Once the data has been read, print it back in full, exactly.

Data shown:
- - -

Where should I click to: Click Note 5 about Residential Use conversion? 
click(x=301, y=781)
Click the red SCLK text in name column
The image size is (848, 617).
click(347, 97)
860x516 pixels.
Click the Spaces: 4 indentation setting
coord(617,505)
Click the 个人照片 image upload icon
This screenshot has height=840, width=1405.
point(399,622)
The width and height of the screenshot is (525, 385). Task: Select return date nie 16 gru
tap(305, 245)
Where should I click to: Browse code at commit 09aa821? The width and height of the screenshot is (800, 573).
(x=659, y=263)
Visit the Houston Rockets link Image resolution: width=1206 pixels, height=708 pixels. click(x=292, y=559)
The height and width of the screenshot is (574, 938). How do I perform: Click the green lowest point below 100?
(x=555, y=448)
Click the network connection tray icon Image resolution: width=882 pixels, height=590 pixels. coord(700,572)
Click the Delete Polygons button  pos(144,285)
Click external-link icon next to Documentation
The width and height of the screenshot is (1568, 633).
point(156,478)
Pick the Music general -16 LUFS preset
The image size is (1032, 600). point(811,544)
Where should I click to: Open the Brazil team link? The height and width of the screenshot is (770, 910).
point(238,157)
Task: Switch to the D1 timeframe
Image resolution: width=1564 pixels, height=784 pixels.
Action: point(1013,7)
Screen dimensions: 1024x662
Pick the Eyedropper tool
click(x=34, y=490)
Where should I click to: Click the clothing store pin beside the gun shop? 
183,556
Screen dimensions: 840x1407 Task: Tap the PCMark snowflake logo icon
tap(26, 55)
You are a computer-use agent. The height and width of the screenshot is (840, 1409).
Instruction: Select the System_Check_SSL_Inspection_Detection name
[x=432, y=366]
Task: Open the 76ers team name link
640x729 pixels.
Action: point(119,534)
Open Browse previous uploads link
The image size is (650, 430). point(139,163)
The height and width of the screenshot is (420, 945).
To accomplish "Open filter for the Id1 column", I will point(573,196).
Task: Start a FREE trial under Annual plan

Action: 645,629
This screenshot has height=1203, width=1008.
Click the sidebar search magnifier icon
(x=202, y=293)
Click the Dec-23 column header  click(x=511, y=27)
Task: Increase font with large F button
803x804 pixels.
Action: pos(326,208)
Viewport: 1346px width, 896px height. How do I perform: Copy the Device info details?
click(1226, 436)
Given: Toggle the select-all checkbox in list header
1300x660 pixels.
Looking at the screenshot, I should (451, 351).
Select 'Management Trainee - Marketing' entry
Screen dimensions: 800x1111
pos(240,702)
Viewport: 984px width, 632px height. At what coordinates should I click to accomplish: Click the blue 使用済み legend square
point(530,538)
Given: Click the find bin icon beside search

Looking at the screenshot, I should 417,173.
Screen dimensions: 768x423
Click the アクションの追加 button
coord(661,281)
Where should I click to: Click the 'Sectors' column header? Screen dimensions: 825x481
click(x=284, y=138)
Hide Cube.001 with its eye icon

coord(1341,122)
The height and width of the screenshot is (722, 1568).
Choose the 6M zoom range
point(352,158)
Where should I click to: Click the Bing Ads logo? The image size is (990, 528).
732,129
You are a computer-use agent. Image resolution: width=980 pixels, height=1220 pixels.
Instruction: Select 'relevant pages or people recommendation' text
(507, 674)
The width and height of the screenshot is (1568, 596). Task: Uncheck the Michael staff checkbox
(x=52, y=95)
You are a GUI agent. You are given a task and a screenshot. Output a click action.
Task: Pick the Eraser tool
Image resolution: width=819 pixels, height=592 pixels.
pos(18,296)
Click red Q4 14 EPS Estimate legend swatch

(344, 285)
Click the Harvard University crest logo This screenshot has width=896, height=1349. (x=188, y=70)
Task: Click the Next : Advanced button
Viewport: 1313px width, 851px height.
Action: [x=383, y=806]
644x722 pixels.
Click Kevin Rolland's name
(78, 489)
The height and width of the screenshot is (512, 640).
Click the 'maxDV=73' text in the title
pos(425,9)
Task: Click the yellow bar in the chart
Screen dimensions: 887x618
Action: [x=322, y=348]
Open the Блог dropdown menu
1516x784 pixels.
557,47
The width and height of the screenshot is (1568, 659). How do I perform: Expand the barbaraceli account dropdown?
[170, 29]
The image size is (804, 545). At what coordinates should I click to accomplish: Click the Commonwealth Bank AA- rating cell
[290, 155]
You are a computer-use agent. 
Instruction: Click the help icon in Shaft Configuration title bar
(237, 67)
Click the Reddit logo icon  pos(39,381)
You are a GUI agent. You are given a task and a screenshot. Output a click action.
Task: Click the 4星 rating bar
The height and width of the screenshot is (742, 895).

- - -

Exercise output:
Where should I click to: Click Note 5 about Residential Use conversion? 
click(x=301, y=781)
Click the red SCLK text in name column
The image size is (848, 617).
click(347, 97)
860x516 pixels.
Click the Spaces: 4 indentation setting
coord(617,505)
Click the 个人照片 image upload icon
This screenshot has height=840, width=1405.
point(399,622)
The width and height of the screenshot is (525, 385). Task: Select return date nie 16 gru
tap(305, 245)
Where should I click to: Browse code at commit 09aa821? The width and height of the screenshot is (800, 573).
(x=659, y=263)
Visit the Houston Rockets link Image resolution: width=1206 pixels, height=708 pixels. click(x=292, y=559)
The height and width of the screenshot is (574, 938). How do I perform: Click the green lowest point below 100?
(x=555, y=448)
Click the network connection tray icon Image resolution: width=882 pixels, height=590 pixels. coord(700,572)
Click the Delete Polygons button  pos(144,285)
Click external-link icon next to Documentation
The width and height of the screenshot is (1568, 633).
point(156,478)
Pick the Music general -16 LUFS preset
The image size is (1032, 600). point(811,544)
Where should I click to: Open the Brazil team link? The height and width of the screenshot is (770, 910).
point(238,157)
Task: Switch to the D1 timeframe
Image resolution: width=1564 pixels, height=784 pixels.
Action: point(1013,7)
Screen dimensions: 1024x662
Pick the Eyedropper tool
click(x=34, y=490)
Where should I click to: Click the clothing store pin beside the gun shop? 
183,556
Screen dimensions: 840x1407 Task: Tap the PCMark snowflake logo icon
tap(26, 55)
You are a computer-use agent. The height and width of the screenshot is (840, 1409).
Instruction: Select the System_Check_SSL_Inspection_Detection name
[x=432, y=366]
Task: Open the 76ers team name link
640x729 pixels.
Action: point(119,534)
Open Browse previous uploads link
The image size is (650, 430). point(139,163)
The height and width of the screenshot is (420, 945).
To accomplish "Open filter for the Id1 column", I will point(573,196).
Task: Start a FREE trial under Annual plan

Action: 645,629
This screenshot has height=1203, width=1008.
Click the sidebar search magnifier icon
(x=202, y=293)
Click the Dec-23 column header  click(x=511, y=27)
Task: Increase font with large F button
803x804 pixels.
Action: pos(326,208)
Viewport: 1346px width, 896px height. How do I perform: Copy the Device info details?
click(1226, 436)
Given: Toggle the select-all checkbox in list header
1300x660 pixels.
Looking at the screenshot, I should (451, 351).
Select 'Management Trainee - Marketing' entry
Screen dimensions: 800x1111
pos(240,702)
Viewport: 984px width, 632px height. At what coordinates should I click to accomplish: Click the blue 使用済み legend square
point(530,538)
Given: Click the find bin icon beside search

Looking at the screenshot, I should 417,173.
Screen dimensions: 768x423
Click the アクションの追加 button
coord(661,281)
Where should I click to: Click the 'Sectors' column header? Screen dimensions: 825x481
click(x=284, y=138)
Hide Cube.001 with its eye icon

coord(1341,122)
The height and width of the screenshot is (722, 1568).
Choose the 6M zoom range
point(352,158)
Where should I click to: Click the Bing Ads logo? The image size is (990, 528).
732,129
You are a computer-use agent. Image resolution: width=980 pixels, height=1220 pixels.
Instruction: Select 'relevant pages or people recommendation' text
(507, 674)
The width and height of the screenshot is (1568, 596). Task: Uncheck the Michael staff checkbox
(x=52, y=95)
You are a GUI agent. You are given a task and a screenshot. Output a click action.
Task: Pick the Eraser tool
Image resolution: width=819 pixels, height=592 pixels.
pos(18,296)
Click red Q4 14 EPS Estimate legend swatch

(344, 285)
Click the Harvard University crest logo This screenshot has width=896, height=1349. (x=188, y=70)
Task: Click the Next : Advanced button
Viewport: 1313px width, 851px height.
Action: [x=383, y=806]
644x722 pixels.
Click Kevin Rolland's name
(78, 489)
The height and width of the screenshot is (512, 640).
Click the 'maxDV=73' text in the title
pos(425,9)
Task: Click the yellow bar in the chart
Screen dimensions: 887x618
Action: [x=322, y=348]
Open the Блог dropdown menu
1516x784 pixels.
557,47
The width and height of the screenshot is (1568, 659). How do I perform: Expand the barbaraceli account dropdown?
[170, 29]
The image size is (804, 545). At what coordinates should I click to accomplish: Click the Commonwealth Bank AA- rating cell
[290, 155]
You are a computer-use agent. 
Instruction: Click the help icon in Shaft Configuration title bar
(237, 67)
Click the Reddit logo icon  pos(39,381)
You are a GUI agent. You are given a task and a screenshot. Output a click action.
Task: Click the 4星 rating bar
The height and width of the screenshot is (742, 895).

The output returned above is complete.